« En général, les femmes vietnamiennes ne sont pas respectées. Pas seulement dans le milieu de l’activisme pro-démocratie, mais dans tous les domaines. Dans le milieu militant, les activistes femmes sont désavantagées car elles ne subissent pas moins d’attaques que les activistes hommes. Elles sont, elles aussi, tabassées et agressées. Elles travaillent autant que leurs homologues masculins. Mais ce qu’elles récoltent la plupart du temps, c’est de la pitié. Je ne pense pas que ce soit du respect. »
Elle relate également un incident lors duquel des violences policières ont causé des lésions irréversibles à ses deux jambes.
« Lors d’une manifestation appelant à protéger les arbres et l’environnement à Hanoï, ils m’ont attaquée et m’ont cassé les deux jambes. »
D’autres femmes, dont la blogueuse et défenseure de causes sociales Tran Thi Nga, qui purge actuellement une peine de neuf ans de prison, ont elles aussi subi de graves blessures à la suite d’attaques physiques, souvent perpétrées par des hommes de main.
L’attaque ciblant Tran Thi Nga a été documentée et des clips vidéo la montrant emmenée à l’hôpital sur un brancard, suivie de ses deux jeunes fils, ont été postés sur YouTube.
Selon des informations divulguées par sa famille, Tran Thi Nga subit depuis son arrestation des actes de harcèlement à la fois physiques et psychologiques, et a notamment reçu des menaces de mort et des coups de la part d’une co-détenue.
Malgré les obstacles auxquels font face les défenseures des droits humains, à la fois derrière les barreaux et hors de prison, Pham Doan Trang considère que l’implication des femmes dans l’activisme politique pourrait servir une cause plus grande.
« Dans une dictature, les libertés de tous sont bafouées, mais les femmes sont plus fortement touchées. Les atteintes à leur liberté sont démultipliées par rapport aux hommes. Car les femmes ne sont pas seulement victimes du régime sur un plan politique, elles sont aussi victimes des inégalités de genre ainsi que des limites qu’elles s’imposent elles-mêmes. Les femmes se brident en pensant qu’elles ne sont pas faites pour les carrières politiques. Que la politique est une affaire d’homme.

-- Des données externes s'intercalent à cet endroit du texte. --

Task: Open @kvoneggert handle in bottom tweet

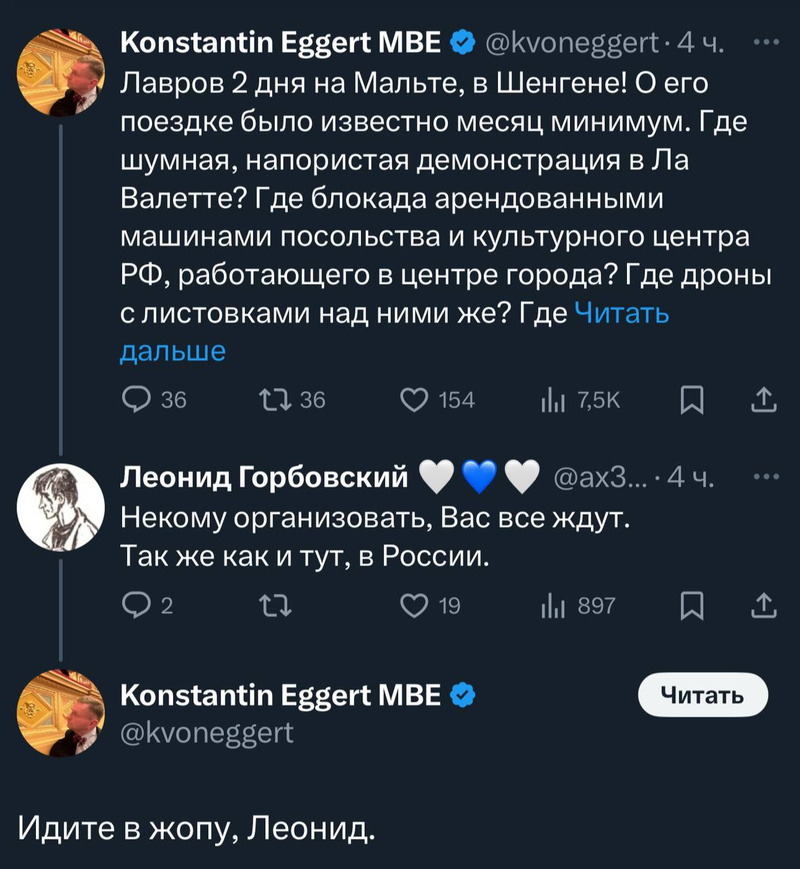Action: (207, 733)
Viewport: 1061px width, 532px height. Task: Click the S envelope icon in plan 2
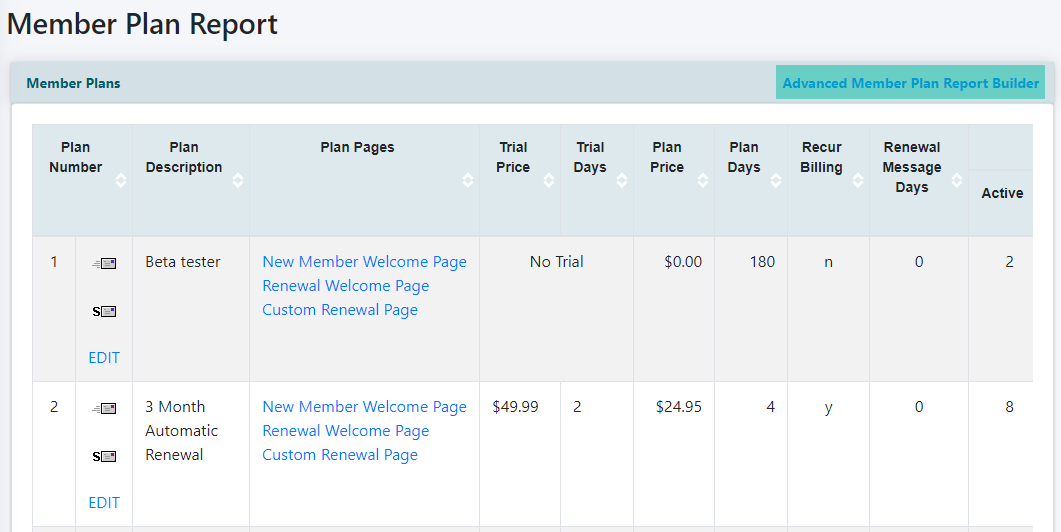point(104,456)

Ce que nous devons réaliser, c’est que notre combat n’est pas seulement contre la dictature ou pour libérer le Vietnam de la dictature. C’est également un combat visant à nous libérer nous-mêmes des contraintes idéologiques et des préjugés que nous nous imposons encore aujourd’hui. »
Selon la base de données alimentée par The 88 Project, le Vietnam compte actuellement plus de 200 prisonniers de conscience, dont une trentaine de femmes.

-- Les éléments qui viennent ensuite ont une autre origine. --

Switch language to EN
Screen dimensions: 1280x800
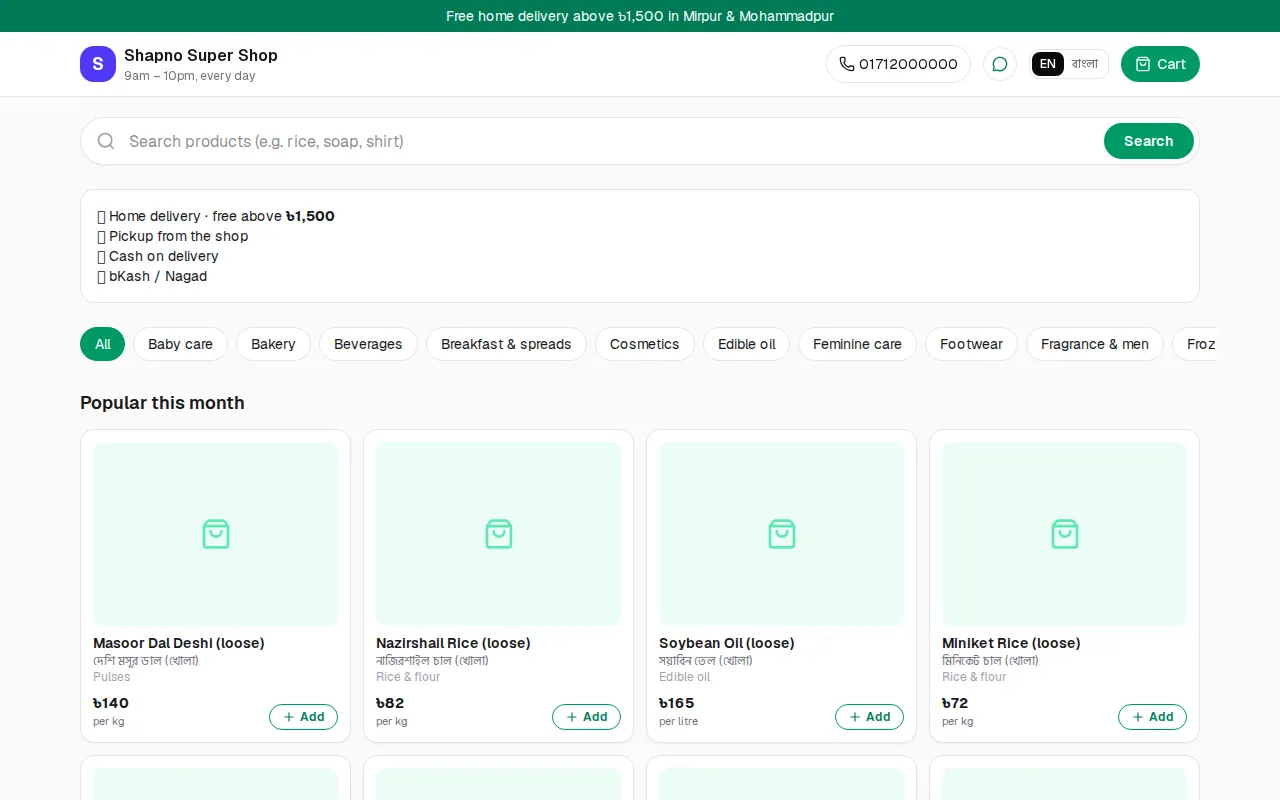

Il est fréquent que blogueurs et journalistes soient arrêtés et inculpés pour « activités visant à renverser l’État » ou « propagande anti-État ». Selon Amnesty International, le gouvernement vietnamien mène depuis plusieurs années une répression tambour battant à l’encontre de la liberté d’expression et de l’activisme pacifique.

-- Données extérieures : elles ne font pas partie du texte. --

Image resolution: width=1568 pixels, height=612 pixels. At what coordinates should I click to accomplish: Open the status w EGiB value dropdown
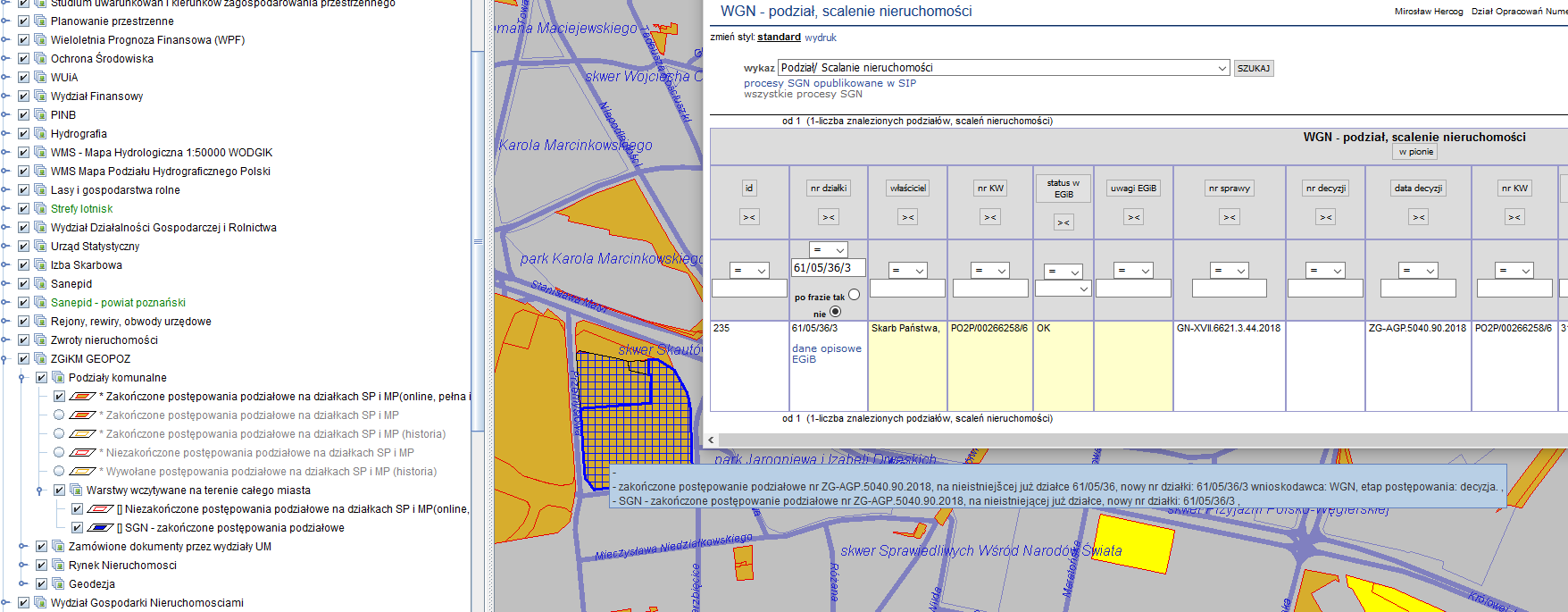[x=1063, y=289]
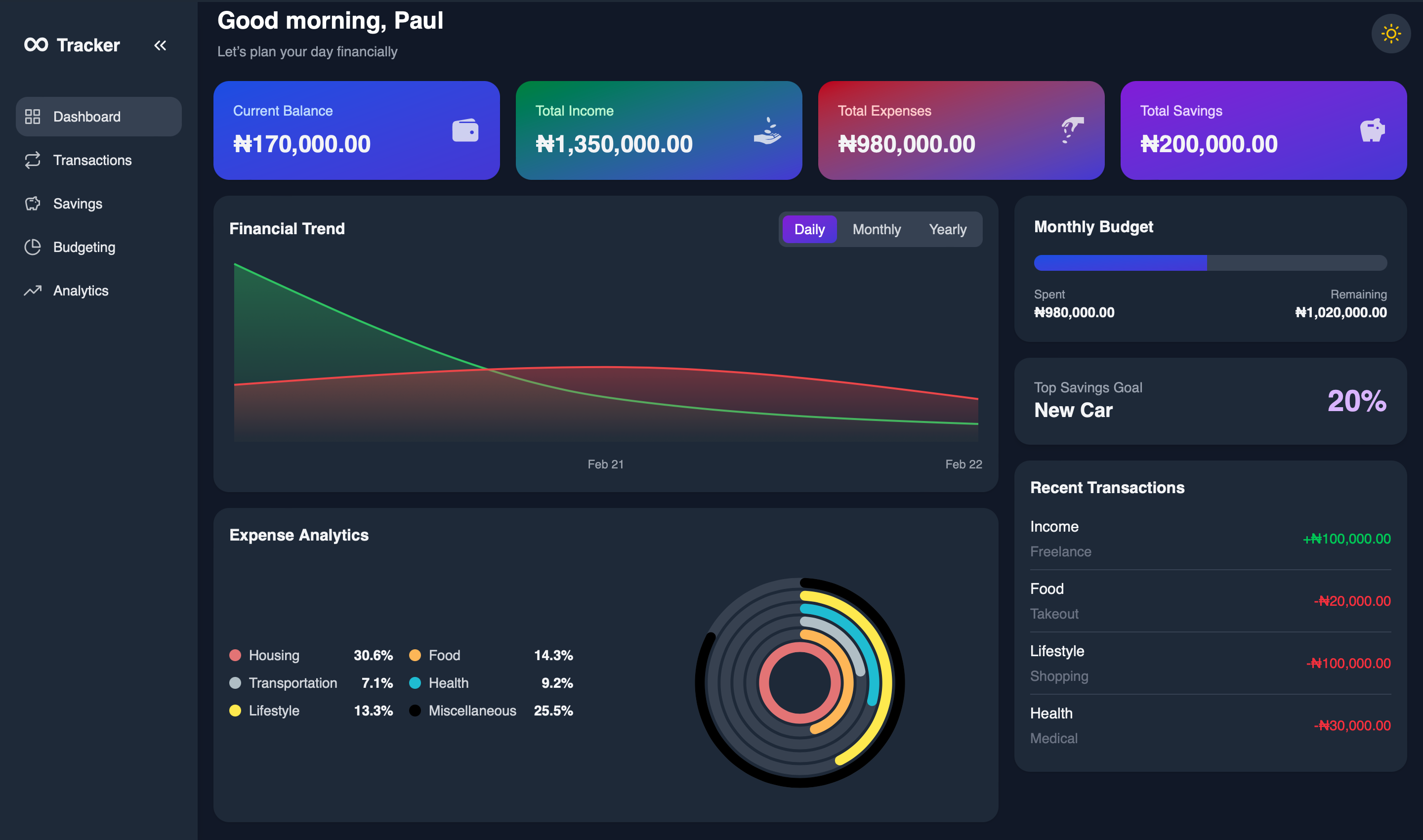
Task: Click the Freelance income transaction row
Action: tap(1210, 539)
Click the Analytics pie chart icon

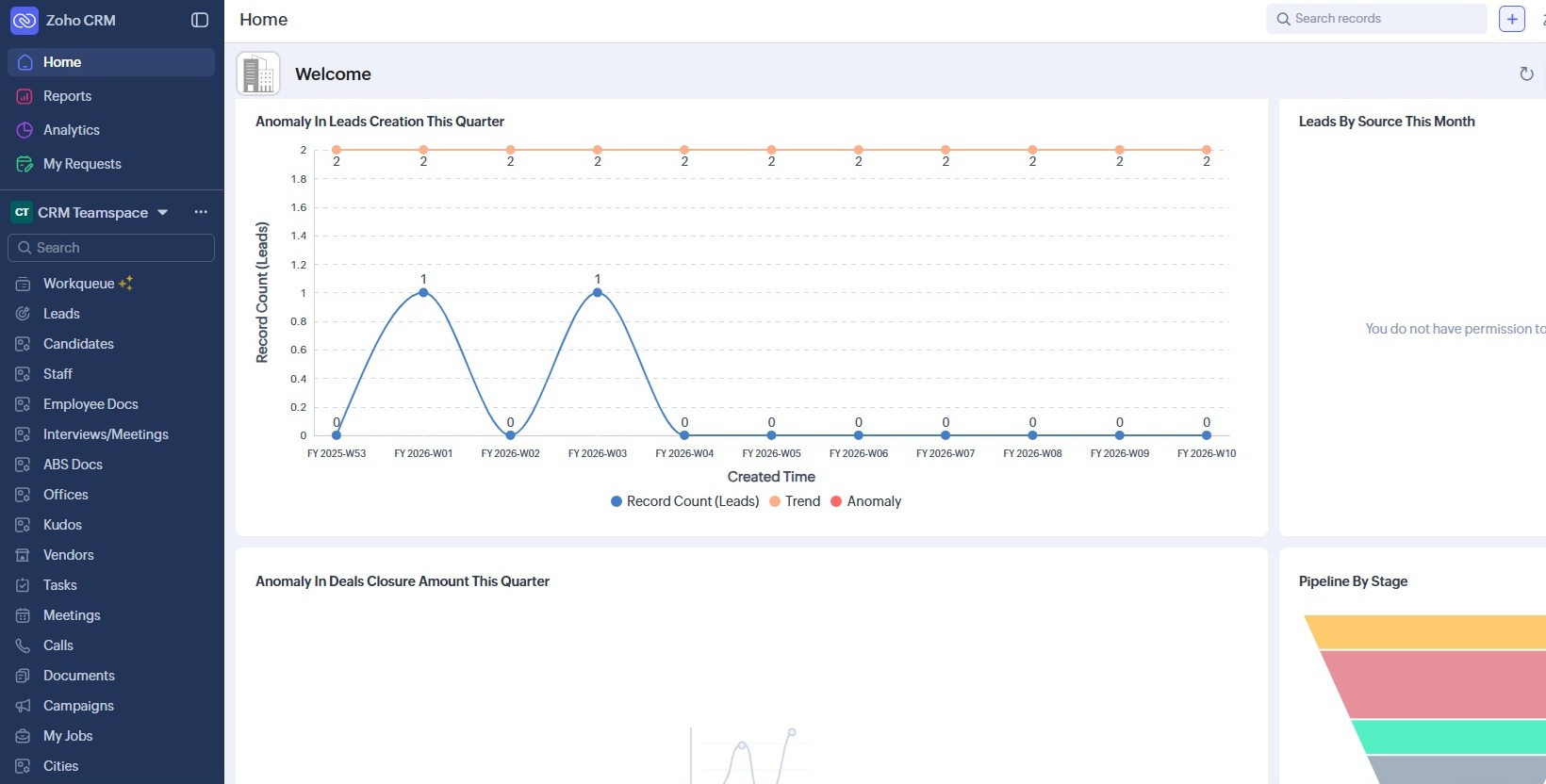coord(25,130)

La photojournaliste Nguyen Dang Minh Man, qui détient le triste record féminin de la plus longue peine de prison purgée, devrait être libérée au début du mois d’août.
Alors que de plus en plus de femmes s’engagent en tant qu’activistes au Vietnam, Pham Doan Trang souligne le potentiel que peuvent représenter les femmes émancipées au sein de la société vietnamienne.
« Lorsque les femmes sont libres, elles peuvent se développer en profondeur, et réaliser à quel point la vie est belle, qu’il y a tant d’options, d’opportunités, tant de choses qu’elles peuvent faire, découvrir et développer afin de contribuer au développement de la société et de l’humanité. »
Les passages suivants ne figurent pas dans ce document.